And then we were good to go.
Several days after I returned from Europe, I hosted a group of students from
Bancroft Elementary School, a bilingual school in the northwestern part of the
city. Weeks earlier, we’d used shovels and hoes to prepare the soil. Now the same
kids were back to help me do the planting. Our patch of dirt sat not far from the
southern fence along E Street, where tourists often congregated to gaze up at the
White House. I was glad that this would now be a part of their view.


Or at least I hoped to be glad at some point. Because with a garden you
never know for sure what will or won’t happen—whether anything, in fact, will
grow. We’d invited the media to cover the planting. We’d invited all the White
House chefs to help us, along with Tom Vilsack, Barack’s secretary of agriculture.
We’d asked everyone to watch what we were doing. Now we had to wait for the
results. “Honestly,” I’d said to Sam before anyone arrived that morning, “this
better work.”

■ **DATASET ROWS**:

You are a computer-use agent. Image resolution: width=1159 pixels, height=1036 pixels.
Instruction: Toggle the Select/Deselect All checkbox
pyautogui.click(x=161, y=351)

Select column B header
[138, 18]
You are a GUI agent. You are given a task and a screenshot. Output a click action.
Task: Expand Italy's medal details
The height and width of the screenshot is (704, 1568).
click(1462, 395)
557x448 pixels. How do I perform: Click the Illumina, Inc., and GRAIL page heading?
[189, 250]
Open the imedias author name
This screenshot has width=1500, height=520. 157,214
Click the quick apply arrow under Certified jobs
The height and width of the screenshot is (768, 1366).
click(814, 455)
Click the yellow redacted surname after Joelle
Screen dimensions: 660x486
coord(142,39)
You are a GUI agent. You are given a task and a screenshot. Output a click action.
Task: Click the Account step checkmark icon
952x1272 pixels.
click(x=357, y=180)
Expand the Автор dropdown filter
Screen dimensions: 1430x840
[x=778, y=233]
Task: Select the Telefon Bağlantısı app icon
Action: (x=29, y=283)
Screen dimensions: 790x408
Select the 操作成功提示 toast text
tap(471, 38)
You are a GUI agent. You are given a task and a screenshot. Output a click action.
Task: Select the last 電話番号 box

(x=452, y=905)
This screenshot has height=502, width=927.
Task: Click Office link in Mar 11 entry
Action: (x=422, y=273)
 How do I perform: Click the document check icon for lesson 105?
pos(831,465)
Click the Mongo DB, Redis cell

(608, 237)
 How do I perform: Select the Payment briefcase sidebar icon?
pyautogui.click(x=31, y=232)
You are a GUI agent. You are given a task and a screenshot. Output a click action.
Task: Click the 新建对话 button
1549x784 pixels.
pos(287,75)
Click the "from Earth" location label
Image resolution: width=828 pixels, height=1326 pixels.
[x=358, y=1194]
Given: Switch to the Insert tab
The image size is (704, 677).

■ **WHAT IS NEEDED**:
Reproduce the entire passage about planting the White House garden, word for word.

■ **ANSWER TO THIS TASK**:
And then we were good to go.
Several days after I returned from Europe, I hosted a group of students from
Bancroft Elementary School, a bilingual school in the northwestern part of the
city. Weeks earlier, we’d used shovels and hoes to prepare the soil. Now the same
kids were back to help me do the planting. Our patch of dirt sat not far from the
southern fence along E Street, where tourists often congregated to gaze up at the
White House. I was glad that this would now be a part of their view.


Or at least I hoped to be glad at some point. Because with a garden you
never know for sure what will or won’t happen—whether anything, in fact, will
grow. We’d invited the media to cover the planting. We’d invited all the White
House chefs to help us, along with Tom Vilsack, Barack’s secretary of agriculture.
We’d asked everyone to watch what we were doing. Now we had to wait for the
results. “Honestly,” I’d said to Sam before anyone arrived that morning, “this
better work.”